Thursday, June 7, 2007

TV Casualty

Media in Corporate space was distributed asynchronously. Maintaining reliable data streams between two points separated by a few light-years was expensive, and considering the differing diurnal cycles of the colony worlds and the star-ships traveling between them, live distribution would have been inconvenient.

The crew of the deep-space cargo freighter had just received the current delta feed from Entertainment Division for subscribers on Deep Space Distribution Plan 9, which contained the following:

Thirty hours of news and public-interest broadcast archives for the previous cycle from Sedgewick Station, Suburbia's West Pole, Astes, Trojan City, and Parkland. The Big Five media markets generally provided twelve half-hour news broadcasts, sorted and indexed to let homesick crewmen catch up on current events from somewhere near their home.

Twelve hours of the highlights of the last cycle's sporting events, cut into short segments, covering sporting events like competetive pack hunting, combat golf, ski jousting, and chess.

Ten hours of entertainment programming.

The news and sports streams contained elaborate, time-coded indexes that could be used to mix short segments into one of the feature streams.

The feature streams were where the various distribution plans began to distinguish themselves.

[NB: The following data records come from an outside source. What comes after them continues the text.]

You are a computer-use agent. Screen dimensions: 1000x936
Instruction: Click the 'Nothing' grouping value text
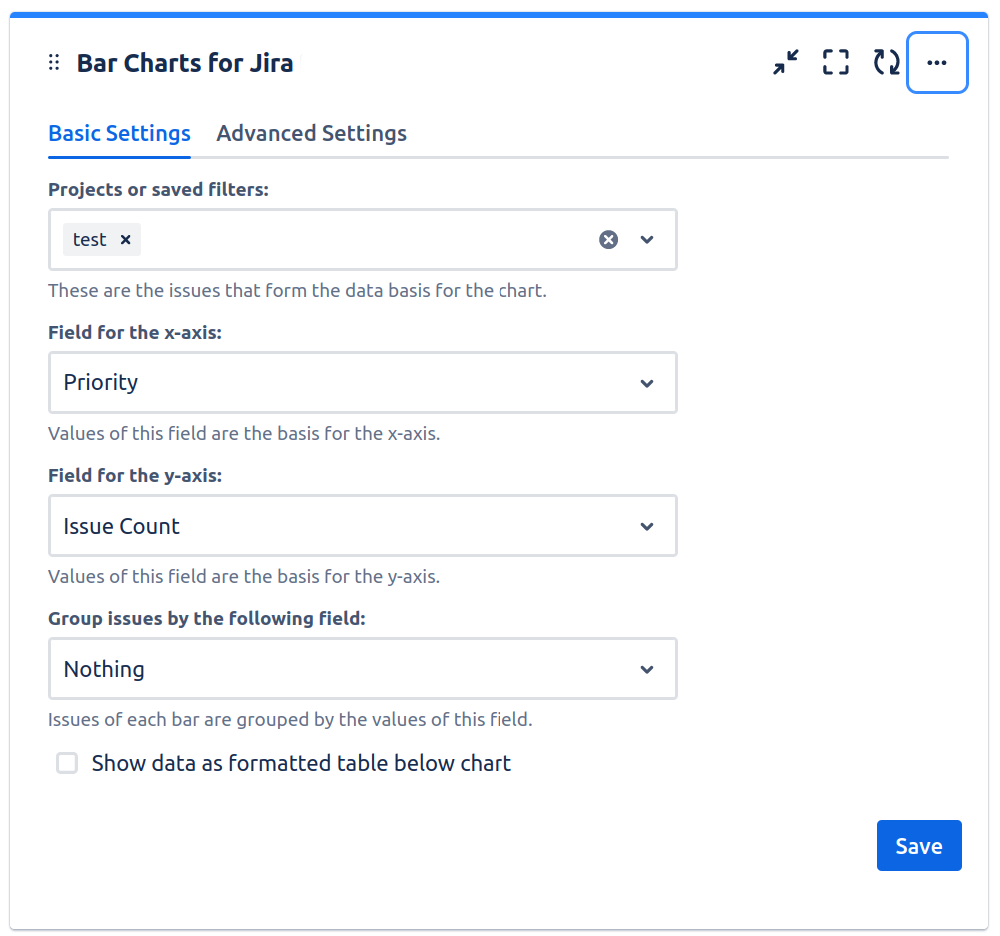104,669
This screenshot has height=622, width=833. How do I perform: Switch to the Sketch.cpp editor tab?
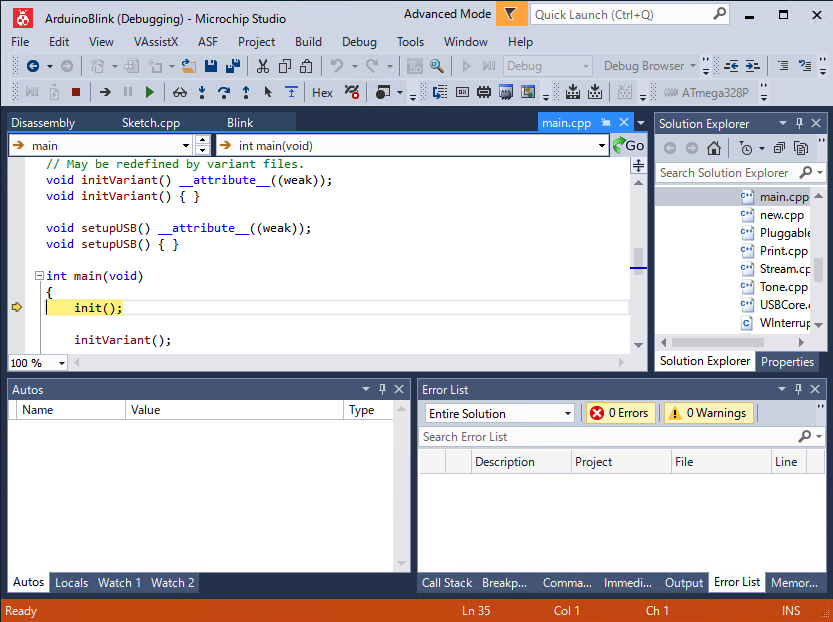coord(150,123)
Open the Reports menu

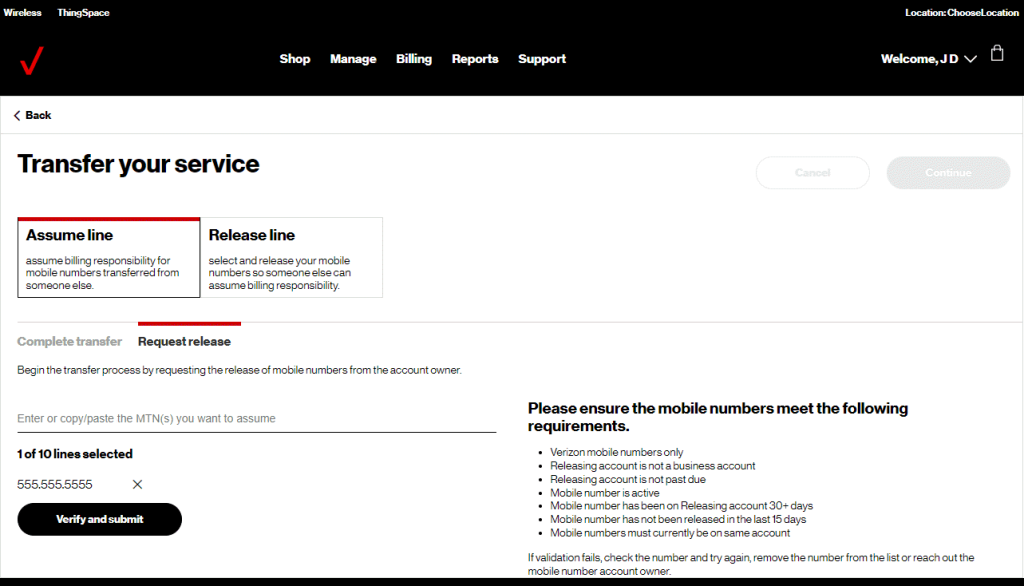475,59
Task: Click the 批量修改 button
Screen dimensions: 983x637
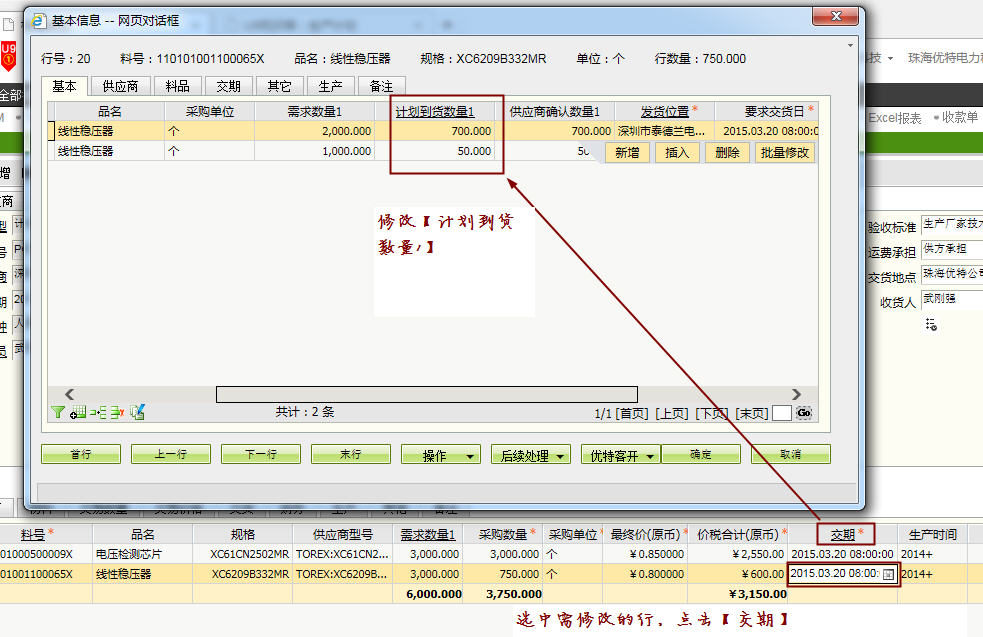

Plan 9 was reasonably popular among spacers, residents of deep-space installations, prisoners, and bar patrons; it concentrated on super heroes.

The Fe Arrans had records of individuals with extraordinary abilities back into the depths of their written history. These once ruled as warlords over the packs they adopted; over time, the religious philosophies of the Reyll prophets slowly limited their political and economic domination, and introduced more sophisticated and egalitarian social structures that encouraged artistic and scientific progress. The paranormals became useful atavisms, conscripted soldiers used in the quiet, civilized wars fought between the Reyll industrial combines.

The Corporation, on the other hand, turned its paranormals into media figures, dressing them in colorful costumes. They were integrated into police and paramilitary forces, and used to communicate information about public safety and war-time propaganda to vast audiences. However, their intrigues, rivalries, and friendships were scripted and managed by a cadre of writers and producers, producing worked scenes that provided continuity to knit together the footage of what the heroes called "shoots" -- usually combat or some other perilous, unscripted situation.

Honor Guard was a relatively popular super hero series. The setup -- the protagonists were a team of advisers to the Space Patrol, attached to an experimental heavy corvette -- ensured variety in location and tone, combined with the comforting conventions of spacer life and police procedural and search and rescue fiction.

This particular feed contained six hour-long episodes of Honor Guard adventures, two hours of short worked comedy skits and celebrity interviews by Awesome Man, a clownish empath in a garish costume, and a two-hour block of music videos and out-of-context clips from documentaries and old movies hosted by former villain Master Decontrol. As such, Honor Guard was the meat in the media soup doled out by the Deep-Space Distribution Network, playing to a captive audience of bored, inebriated space truckers.

It wasn't high culture, but it made the hours pass between sheer boredom and frantic terror -- just the thing for long-haul space flight.